Selama 2015, Karspersky Lab
mencatat lembaga pemerintah dan perbankan adalah sasaran utama para peretas.
Bila situs perbankan diretas karena faktor materi, situs pemerintah diretas
bisa karena berbagai faktor pendorong, yang paling utama adalah faktor politik
dan mencari popularitas. Anonymous
misalnya, kelompok peretas ini begitu tersohor karena terlibat dalam peretasan
berbau politik. Juga Julian Assange dengan Wikileaks-nya, yang membocorkan
banyak kabel diplomatik Amerika Serikat dan sekutunya. Dengan kondisi situasi seperti saat ini,
sudah semestinya pemerintah memberikan perhatian lebih kepada penataan
infrastruktur cyber dan keamanannya. Bila tidak, suatu saat akan menjadi
sasaran empuk peretas luar maupun dalam negeri dengan berbagai alasan. Lalu
sebenarnya apa saja yang menyebabkan situs milik pemerintah cukup mudah
ditembus oleh para peretas, berikut beberapa di antaranya.
1. Belum
Memakai Secure Hosting
Pemilihan
hosting provider yang kurang selektif, dapat menyebabkan sistem web menjadi
sangat rentan di-deface. Jauh lebih bagus jika sistem web dihosting di
infrastruktur mandiri, dalam hal ini milik pemerintah, dengan penambahan
perimeter-perimeter security yang kuat. Dalam kasus peretasan situs milik
pemerintah yang telah terjadi diketahui menggunakan share hosting. Padahal shared hosting adalah tempat favorit
bagi para peretas untuk melatih kemampuan. Sekuat apapun sistem web, akan
tetapi jika berada di share hosting, maka peretas tidak akan langsung menyerang
situs tersebut. Dengan shared hosting seorang peretas akan bisa mencari
kelemahan tidak langsung terhadap sistem target, tetapi ke sistem lain yang
lemah yang berada dalam satu hosting tersebut.
2. Belum
Menggunakan Secure Coding
OpenSource CMS
seperti wordpress, joomla, drupal, memang sangat memudahkan untuk mengembangkan
web. Tetapi CMS tersebut juga mempunyai banyak lubang keamanan yang sangat
mudah ditembus oleh peretas. Dalam kasus revolusimental.go.id dan setkab.go.id,
hal ini diperparah dengan masih defaultnya link login untuk admin, masih dapat
diakses dari internet beberapa konfigurasi dan tanpa ada filter sama
sekali.

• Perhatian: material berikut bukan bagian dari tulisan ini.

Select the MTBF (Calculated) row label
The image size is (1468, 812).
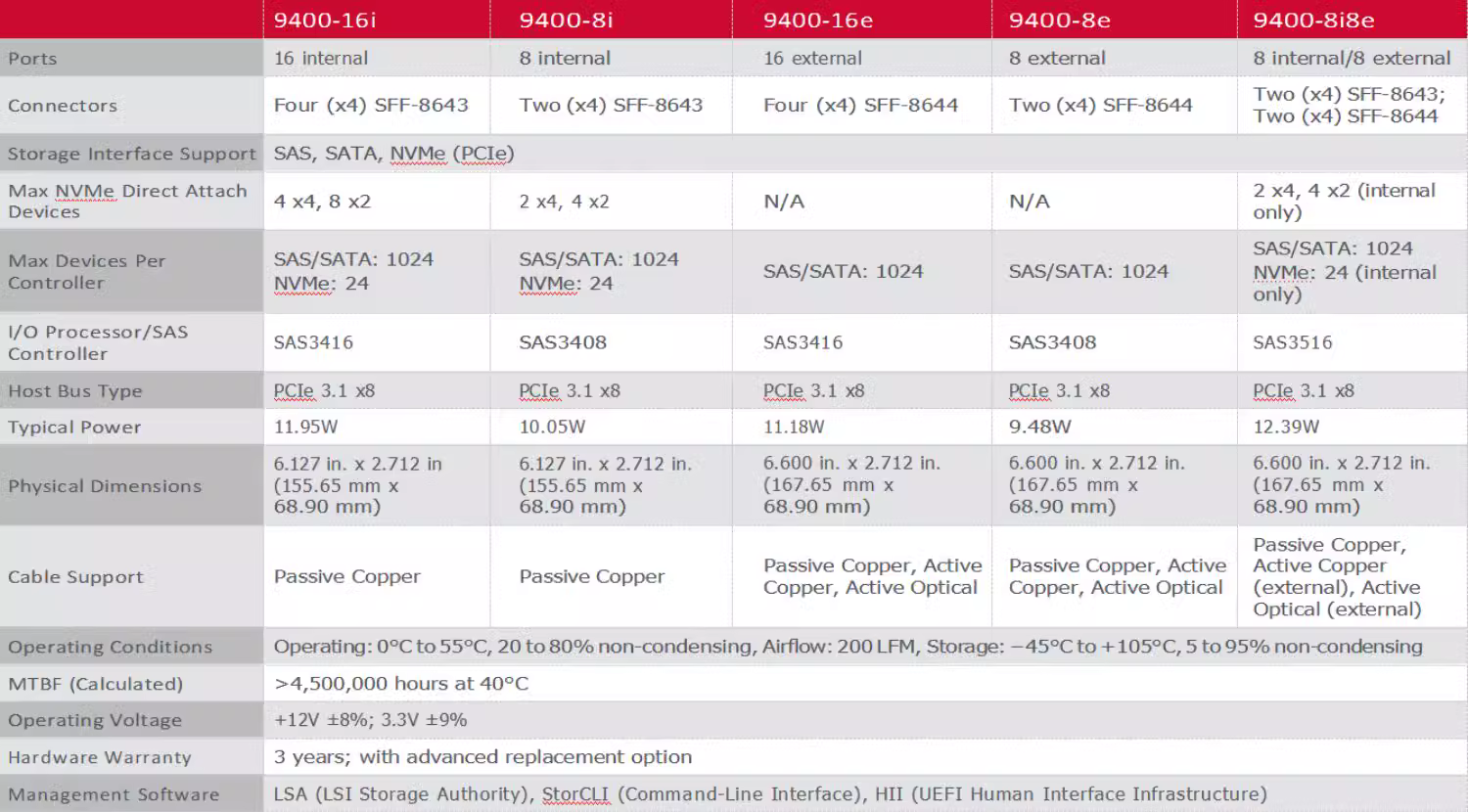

Hal ini terlihat dengan sangat
mudahnya membuka halaman admin. Akan jauh lebih aman jika sistem web dibangun
secara mandiri dengan memperhatikan aspek secure coding.
3. Jarang
Melakukan Penetration Test
Selayaknya
sebuah kendaraan bermotor yang secara berkala masuk ke bengkel, sebuah situs
milik pemerintah sudah selayaknya mendapatkan penetration test. Ini adalah
langkah untuk mendapatkan lubang keamanan yang ada di dalam sistem. Beberapa
raksasa teknologi seperti Google, Yahoo dan Facebook berani memberikan reward
yang sangat besar untuk para peretas yang berhasil menemukan lubang keamanan di
sistem mereka.
4. Poor
Patch Management
Setiap instansi
pemerintah yang memiliki infrastruktur IT wajib melakukan patch management. Itu
adalah proses perbaikan atau menutup celah keamanan yang ditemukan dalam
sistem, jelas tujuannya untuk menjaga keamanan jaringan. Namun sebagian besar
instansi pemerintah kurang mengindahkan hal ini. Inilah yang disebut sebagai
poor patch management. Para peretas ini
mengincar hal-hal yang dianggap remeh oleh banyak orang, seperti mengupdate
security browser, database dan aplikasi penunjang lainnya. Lewat celah keamanan
ini para peretas bisa menaruh exploit, malware, mencuri informasi, merusak
sistem mapun merusak reputasi instansi pemerintah lewat infrastruktur IT yang
ada. Minimal ada usaha menambahkan SSL certificate (Secured Socket Layer) untuk
mengamankan transmisi data melalui situs web. Transmisi data seperti nama
pengguna dan password account, serta informasi penting yang harus diamankan.
5. Kesadaran
SDM Masih Kurang.
Keamanan situs
maupun jaringan IT instansi pemerintah sebenarnya bukan hanya tanggungjawab admin
semata. Para pengambil kebijakan di tataran atas juga bertanggung jawab sejak
pembangunan situs dan jaringan IT. Pemilihan developer misalnya, bila pengambil
kebijakan tak paham benar mana yang aman, bisa jadi developer dengan tawaran
situs bertemplate wordpress mislanya, akan menang. Akibatnya jelas, dengan
template modifikasi Wordpress yang umum, celah keamanan lebih banyak dan
terbuka. Bahkan di forum-forum internet peretas pemula di bagikan celah
keamanan untuk banyak template, sehingga itu menjadi sasaran latihan melakukan
deface sebuah situs. Manusia sebagai pihak yang menjalankan sistem adalah kunci
sejak proses perencanaannya. Oleh karena itu perlu dibangun sebuah usaha untuk
meningkatkan kesadaran keamanan cyber untuk seluruh pegawai pemerintahan. Hal
ini bisa menekan risiko terjadinya serangan pada situs pemerintah, dan
meningkatkan keamanan jaringan IT yang ada di lembaga pemerintah.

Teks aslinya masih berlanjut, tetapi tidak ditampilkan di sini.